If they start, let's make sure that they finish

April 5, 2002

The risk in widening participation on a tight budget ias a decline in graduation rates, warns Howard Newby.

In the late 1970s, a prevalent theme of social-science analysis in the United States and in Europe concerned the looming "fiscal crisis of the state".

Based on common neo-Ricardian assumptions about the distinction between the productive and the non-productive economy, it united the neo-Marxist left and the neo-liberal right in anticipating a crisis in the ability of nation states to generate sufficient financial surpluses to re-invest in the "collective consumption" of public services at a rate that would satisfy spiralling public demand.

Until recently this looked as much a period piece of political sociology and institutional economics as the flared trousers and long sideburns of many of its advocates. Greater fiscal discipline and new technology combined to circumvent the worst excesses of financial collapse and paved the way for the economic boom of the 1990s. But with the recent economic downturn in the US, there is talk of a new fiscal crisis of the state - this time with higher education at its heart.

This is not simply a rerun of the situation that, more than 20 years ago, paved the way for Reaganomics. For one thing, the economic structure has moved on. The US is firmly in the era of the knowledge-based economy, and with it a recognition that human resource development is a key component. Rather than being viewed as part of the non-productive economy, higher education, even where it is publicly funded, is seen as being at the centre of it. The physical manifestations of this in Silicon Valley, along the Boston beltline and around San Diego are known throughout the world. High-tech has been the engine room of the new economy, both here and in the US.

From an educational standpoint this has fuelled a growing demand for "college". In the US, as in the United Kingdom, a degree is increasingly regarded as a sine qua non of participation in the new knowledge economy and the lifestyles that it confers: "Get a degree to get a life." The recognition that higher education offers a passport to American-style prosperity is particularly acute among many minority communities, especially the booming Hispanic population congregated in the Sun Belt, where the knowledge economy predominates.

California, for so long the state that British commentators have lauded for the quality and flexibility of its mass higher education, is a classic example. California is facing the prospect of accommodating 700,000 more students by the end of this decade. They are predominantly from second-generation minority communities - Hispanic and, to some extent, Asian. A new campus of the University of California is being constructed at Merced, but this will accommodate only a small fraction. No one is clear where the remainder will go. The state is embarking on a review of its much-admired master plan, but where the expansion will go and who will pay for it are unclear. Already the plan is under strain. Thus, although a high proportion of young people commence some form of higher education, graduation rates are lower than in the UK. Similar stories could be told about Texas and Florida.
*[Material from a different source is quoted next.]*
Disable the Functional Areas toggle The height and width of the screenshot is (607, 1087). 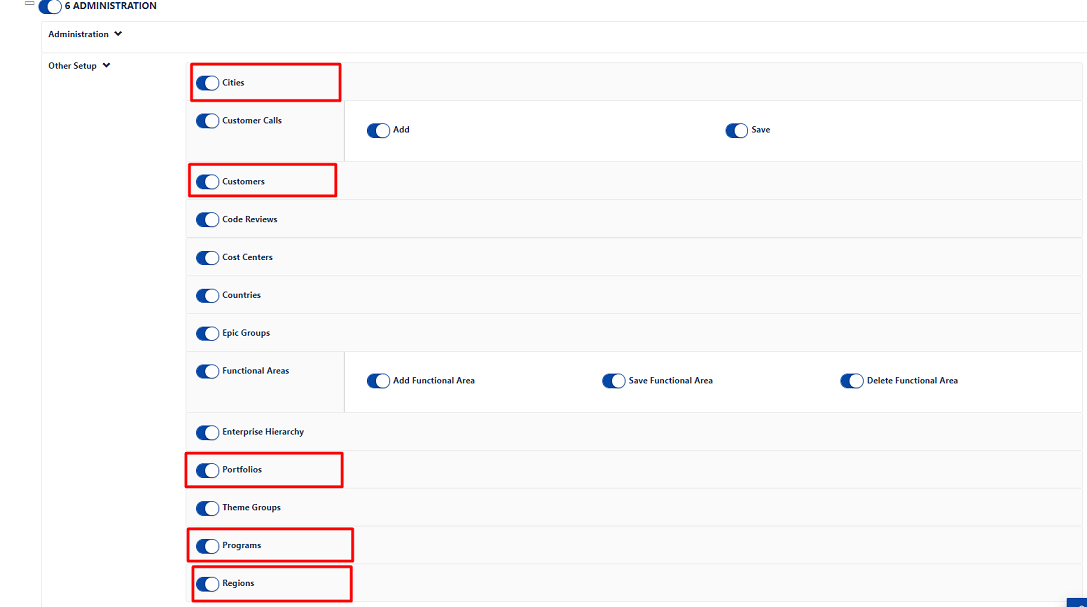click(207, 371)
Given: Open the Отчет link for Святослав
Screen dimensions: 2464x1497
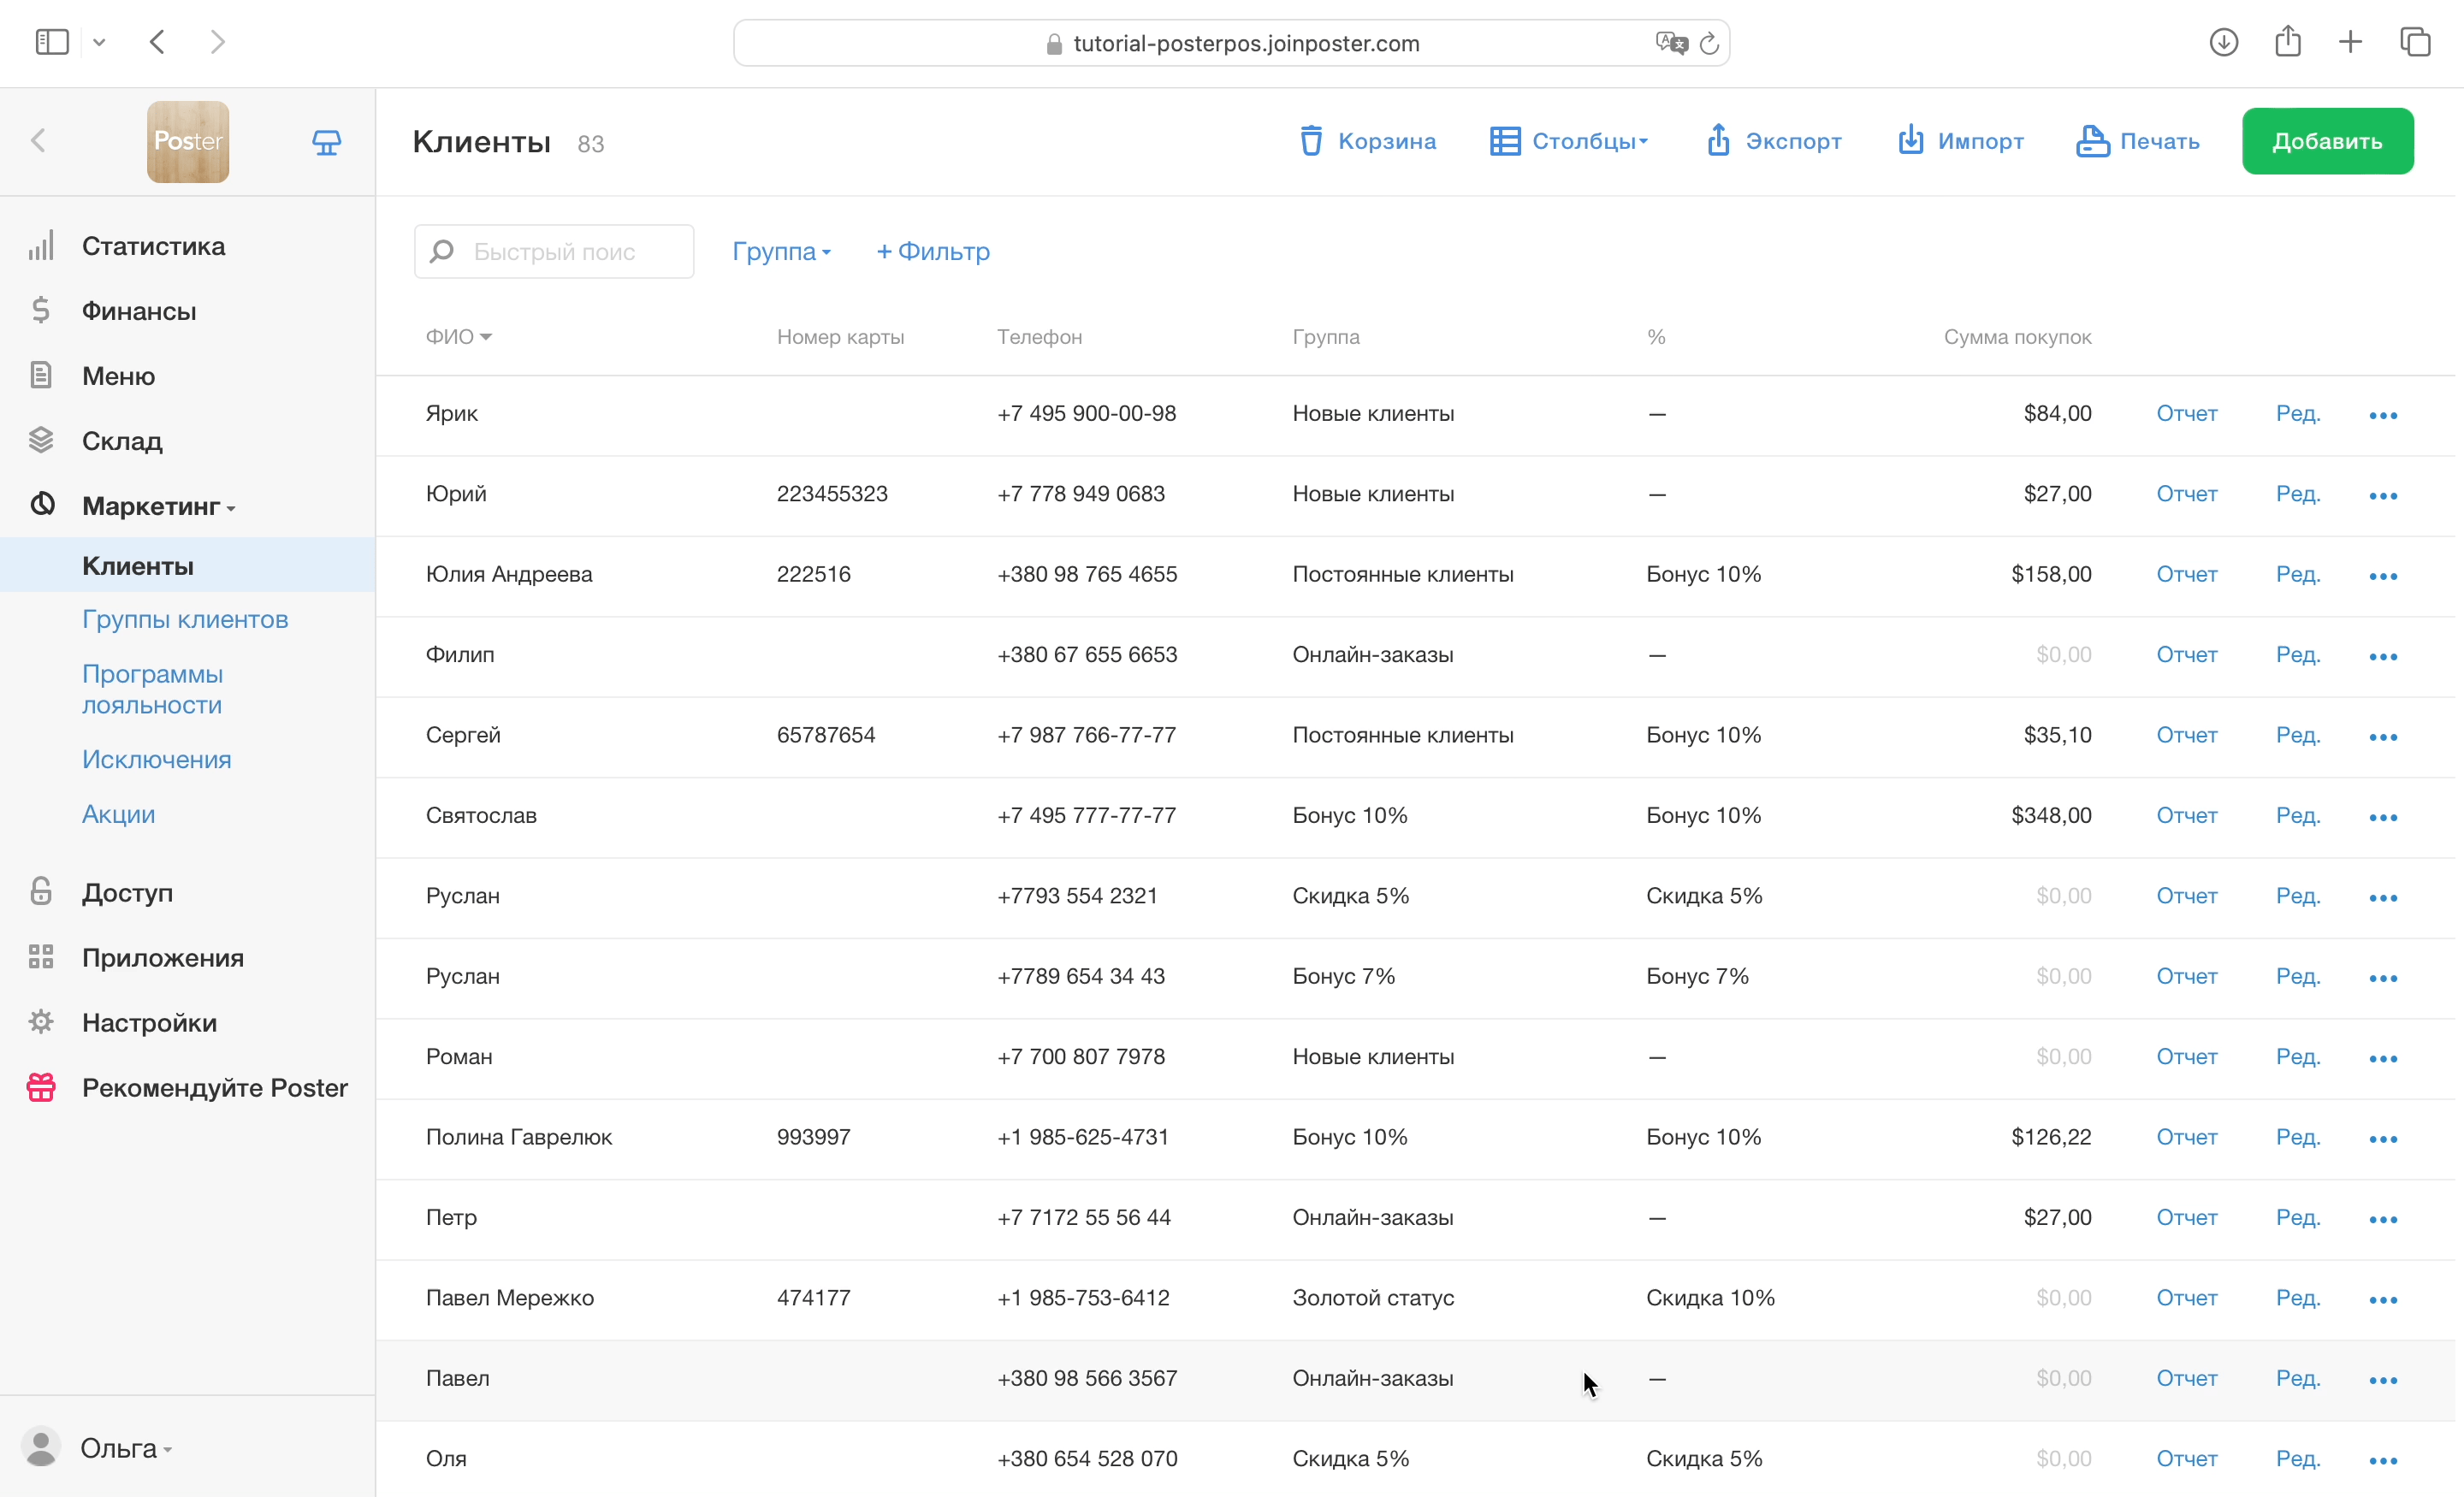Looking at the screenshot, I should (2186, 816).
Meanwhile, the US is suffering an economic downturn. Most states are taking action to balance their budgets. Tuition fees are being raised in the public universities, prompting a rising demand for bursary support from poorer students. But this, too, is being cut, while spare funds are diverted to higher priorities: defence, healthcare and transport. The downturn is creating a sharp rise in demand for college places as students, actual or potential, seek to upgrade their employability. All of this, together with the changing ethnic demography of student demand is set to provide a combustible political mix. Already the Democrats have cottoned on to this. After all, whoever wins the vote in California, Texas and Florida in 2004 is on the way to the White House.

A fiscal crisis of this type is now emerging. To remain globally competitive in a knowledge-based economy, governments need to invest in higher education. But, to be globally competitive, governments also feel the need to limit public expenditure. Translated into higher education policy, this means that countries all over the world are willing the ends of widening participation and fairer access, but struggling to find the means to deliver.

If the revision of the California master plan can solve the conundrum, we shall all wish to copy it. In the meantime, we in Britain need to observe closely the reality of American higher education. The trick for us is to widen participation rates to American levels while sustaining our world-class graduation rates.

Sir Howard Newby is chief executive of the Higher Education Funding Council for England.